To support Laurentian University’s innovative research initiatives, CHRC provides an institutional space for expertise in such fields as cultural studies, education, fine arts, history, languages, literature, music, philosophy and politics to generate research ideas inside the Humanities as well as through interdisciplinary collaborations. “

Established research clusters, this year affiliated with the CHRC, include the Pedagogy Research Cluster and the Feminist Research Cluster. Research clusters generally meet to discuss ideas, issues, or particular areas of research and creativity; they might stage open discussions or conferences; they might produce grant applications and collaborative writing.”

Creative Industries Program Ryerson

A very interesting program offered within the Faculty of Communication and Design at Ryerson University that extensively covers managing businesses and organizations in the creative economy. A few noteworthy courses from the 44 required and elective courses offered include: Imagining the Creative City, Entrepreneurship in Creative Industries, The Creative Process, and Creative Industries Research Methodology.

An email was sent to the VP of Research to determine if there was any research being done in the area of creativity.
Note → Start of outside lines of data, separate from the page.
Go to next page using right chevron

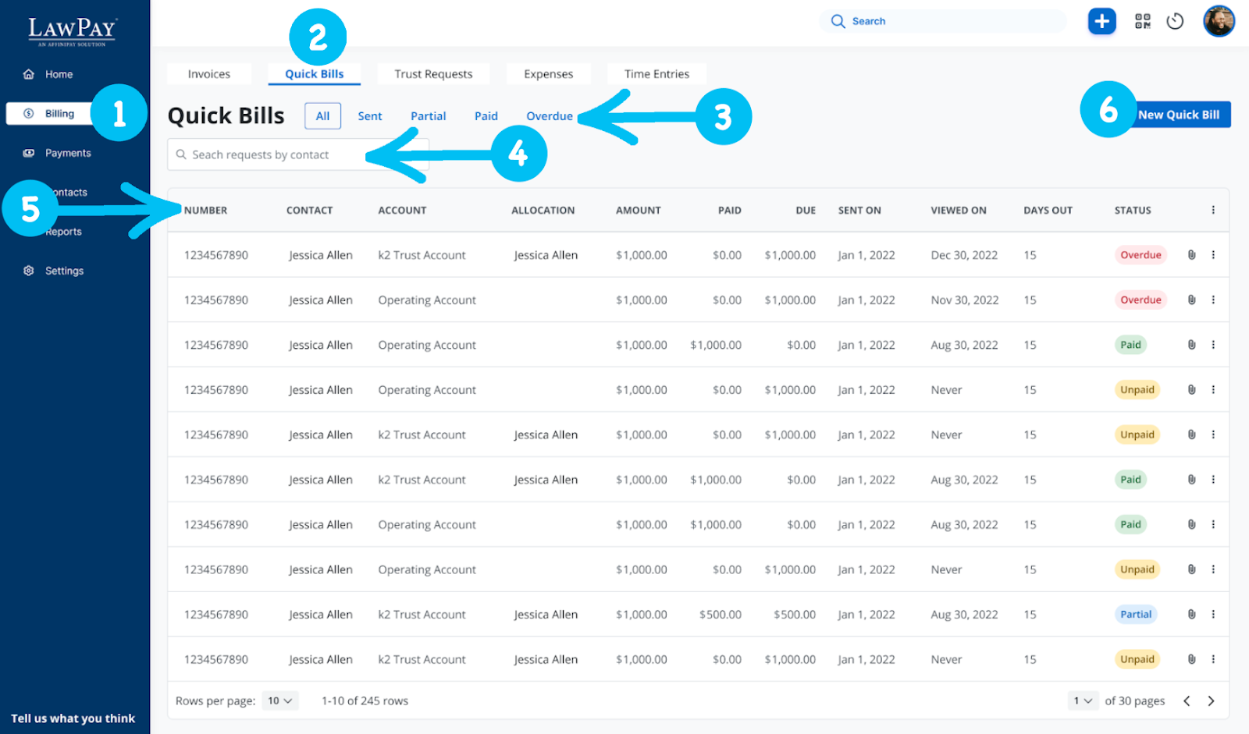pyautogui.click(x=1211, y=701)
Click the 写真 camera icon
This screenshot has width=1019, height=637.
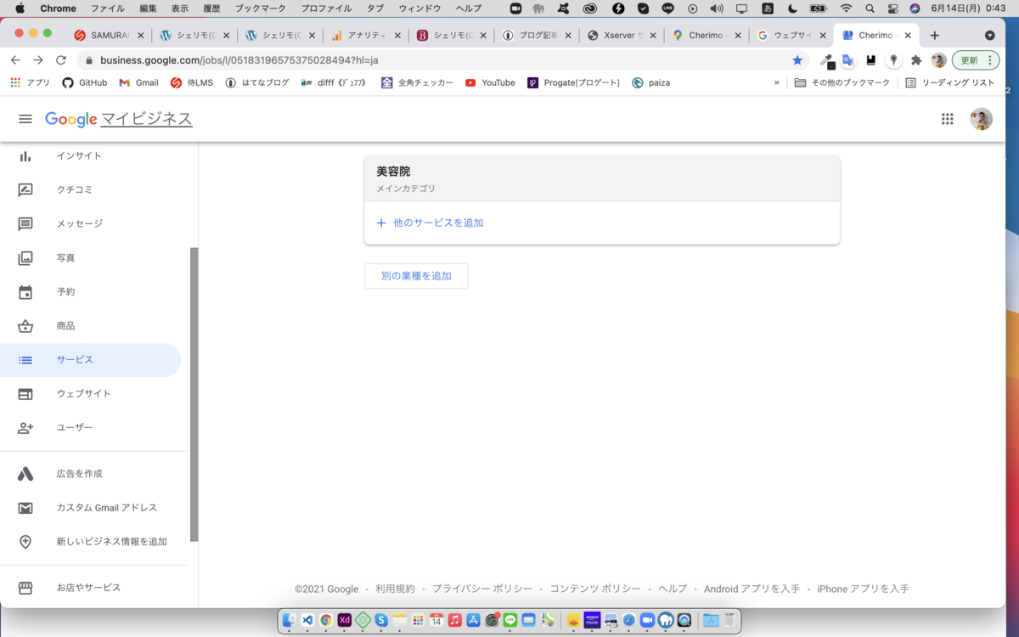[x=27, y=257]
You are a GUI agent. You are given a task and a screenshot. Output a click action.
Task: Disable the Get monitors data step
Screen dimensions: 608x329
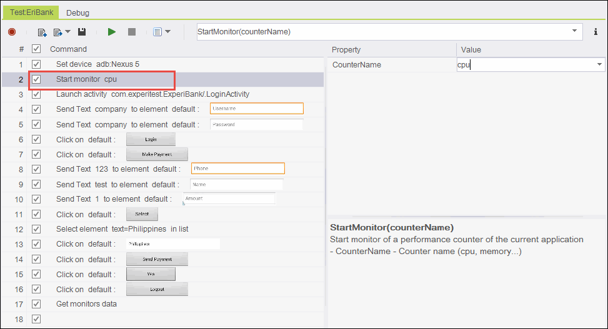point(36,304)
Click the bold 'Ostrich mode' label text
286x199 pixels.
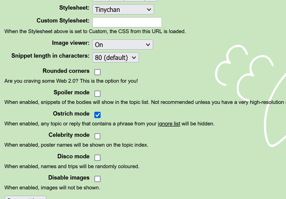71,114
A prompt reply confirmed that there is.

“Unique among Canadian universities, Ryerson’s Creative Industries program studies the creative fields from the perspective of enterprise development and entrepreneurship, and blends artistic, media, communication, cultural and business studies to prepare students for employment opportunities or advanced education in today’s creative economy.”
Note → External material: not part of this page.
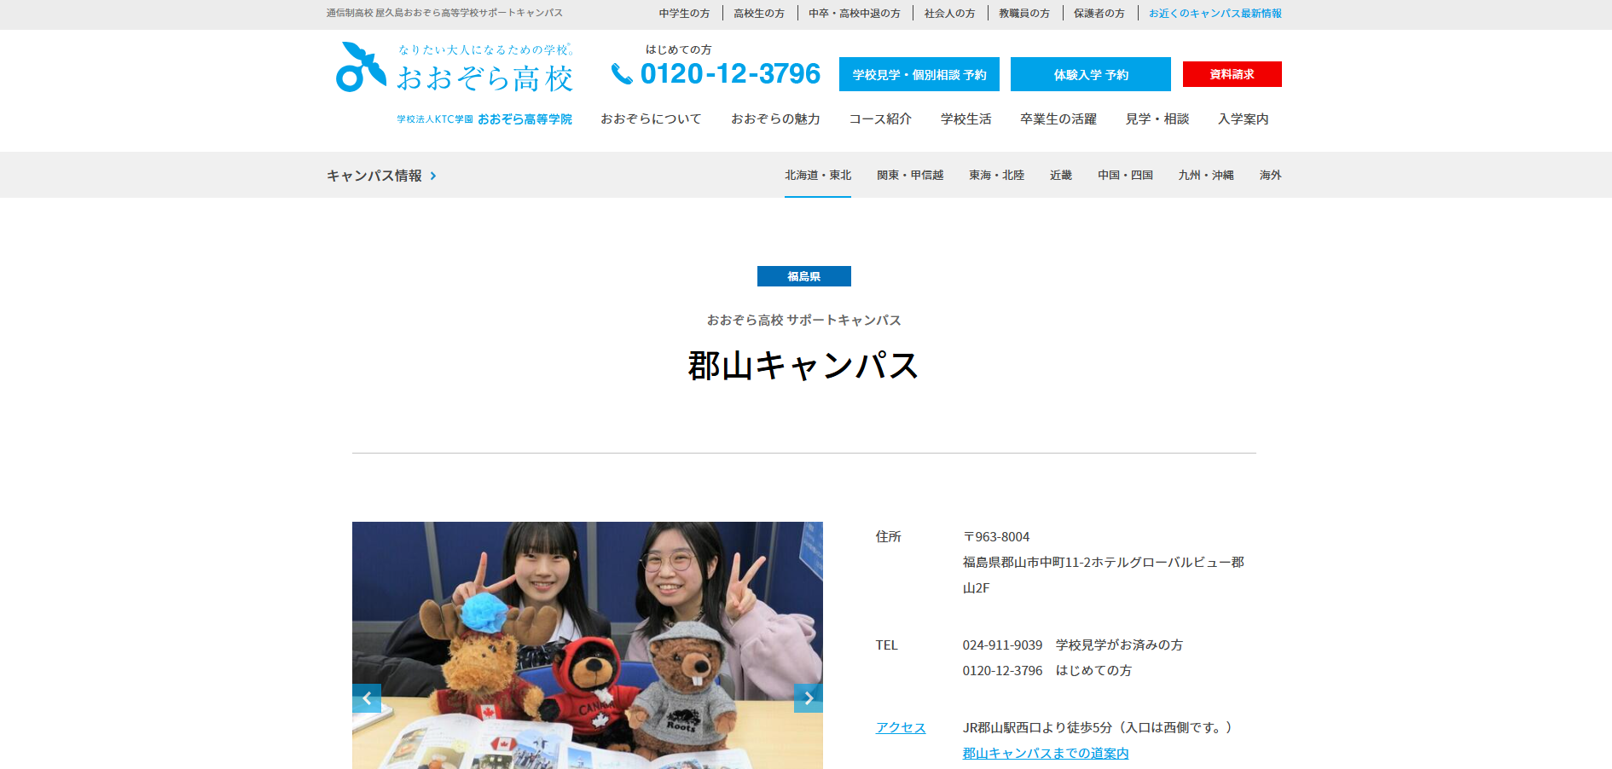Show the previous slideshow photo
The height and width of the screenshot is (769, 1612).
pyautogui.click(x=367, y=698)
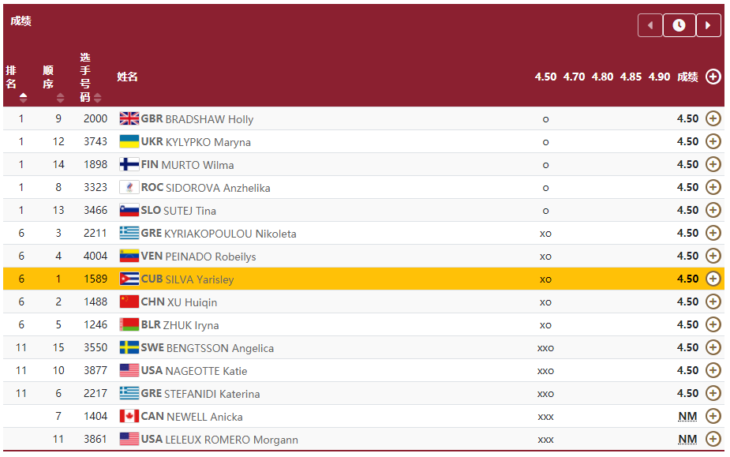Click the clock icon button

pos(679,25)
“The interdisciplinary scope of our program requires an exceedingly diverse faculty with academic strengths ranging from the performing and media arts to business and public policy. Because no single academic unit can provide such a broad spectrum of academic expertise, the program has been conceived as a Faculty-wide initiative involving all eight professional schools within the Faculty of Communication & Design in partnership with the Ted Rogers School of Management.” Ryerson also has a Modern Literature and Culture Research Center.

Interdisciplinary Centre for Culture and Creativity University of Saskatchewan

This centre may provide a good model for UNB. An interview with Sabrina Kehoe, the Associate Director, did not yield much outside of what is available on their website. They have a small staff and space where interdisciplinary teams and visiting scholars can come together on projects, research, or joint proposals. Funding is from the university budget.
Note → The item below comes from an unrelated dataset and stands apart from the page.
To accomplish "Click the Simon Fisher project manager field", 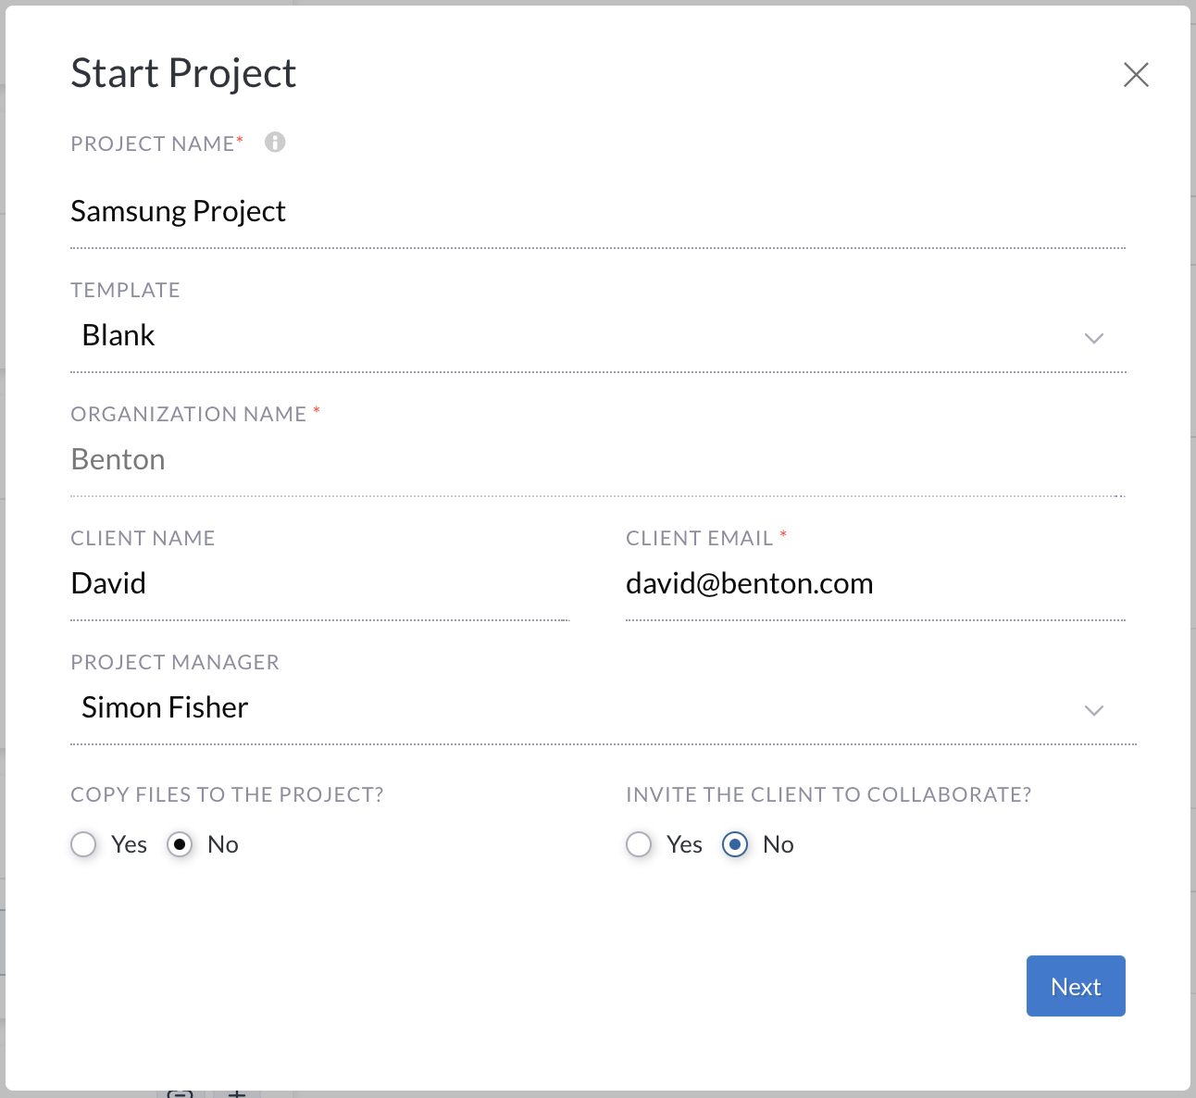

“As the catalyst for creative and engaged scholarship in Humanities and Fine Arts, the Interdisciplinary Centre for Culture and Creativity (ICCC) will strengthen the University's goal of research and artistic excellence. By connecting academic innovation, faculty talent, and student ambitions with areas of defined and emerging strengths, the ICCC will provide new opportunities for creativity, partnerships and community-building. Acting as a magnet for visiting scholars and artists, the ICCC will inspire, sustain and promote the artistic and scholarly work of our faculty and students.”

“Among its objectives the ICCC:

  • encourages graduate and undergraduate programming across departmental boundaries
  • increases the potential for research collaboration and funding success
  • improves the University's capacity to connect with external partner
  • attracts and sustains students, visiting scholars and artists, and faculty”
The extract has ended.